Mais laissons parler Joseph Conrad (1857-1924) dans "La Folie Almayer".
(...) Et alors que Nina approchait avec intérêt son visage du sien, il éprouva, en effleurant les épaisses nattes des longs cheveux de la jeune fille, un soudain désir de lui parler de la mer qu’il aimait tant ; et il évoqua pour elle la voix incessante qu’il avait écoutée, enfant, cherchant le sens secret qu’aucun homme vivant n’a encore pénétré ; son scintillement enchanteur ; sa fureur insensée et capricieuse ; il lui dit comment la surface toujours changeante de la mer était toujours cependant fascinante, alors que ses profondeurs étaient toujours identiques, froides et cruelles et pleines de la sagesse de vies détruites. Il lui expliqua comment la mer rendait les hommes esclaves de son charme pour la vie entière, et ensuite, indifférente à leurs dévotion, les engloutissait, furieuse de la peur que suscitait chez eux son mystère qu’elle se refusait à dévoiler, même à ceux qui l’aimaient le plus (...)

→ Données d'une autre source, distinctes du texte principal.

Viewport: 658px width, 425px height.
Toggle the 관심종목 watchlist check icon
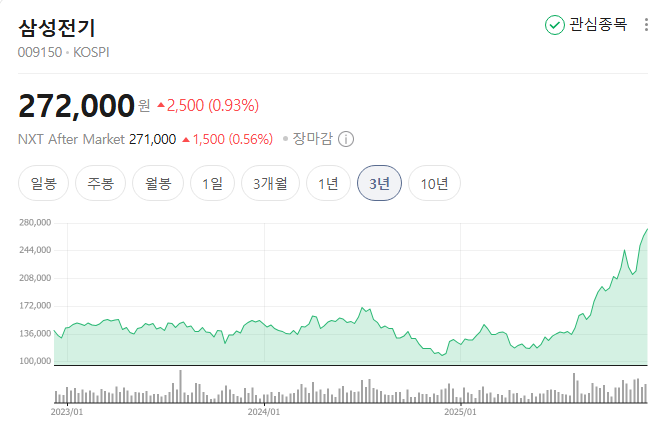tap(554, 25)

Joseph Conrad (12/12/1857, Ukraine - 3/08/1924, Royaume Uni) - La Folie Almayer (1895), Chapitre XI.
"La Folie Almayer", sa genèse :
Entre aout 1887 et janvier 1888, Joseph Conrad est second sur le Vidar, un petit vapeur de 43 mètres qui fait du commerce entre Sumatra, Bornéo et la Mer des Célèbes ; il transporte du gutta-percha (gomme de latex), du rotin, de la nacre, de la cire d’abeille, de la résine dammar (résine naturelle pour fabriquer des vernis) et des holothuries (concombres de mer). L’équipage est composé du Capitaine Craig (Ford dans le roman), 2 mécaniciens européens, 1 magasinier chinois, 12 Malaisiens et 82 manutentionnaires pour les opérations de chargement et déchargement. A noter que le Vidar est suspecté par les autorités hollandaises d’avoir fait du commerce d’esclaves (??? variable selon les sources).
Durant une escale à Berau (Bornéo) Joseph Conrad rencontre Karl Olmeijer, un hollandais plus ou moins négociant, colonial en dérive du monde occidental, isolé dans un méandre perdu de rivière, père de plusieurs enfants métisses et espérant s’échapper de la chaleur et de l’oppression des tropiques. Ils échangent durant plusieurs heures au sujet de la destinée, de la variété et de l’universalité du caractère des hommes. C’est cette rencontre, romancée, qui fera le sujet de la première publication (La Folie Almayer) de Joseph Conrad.
Joseph Conrad a 31 ans quand il quitte le Vidar en janvier 1888 et retourne à la navigation à voile en recevant son premier commandement sur l’Otago (cf. une photo et un tableau ci-dessous), un trois-mâts barque qu’il conduira vers Bangkok, puis l’Australie et enfin, durant plus d’un an, à travers toute l’étendue ou presque de l’Océan Indien.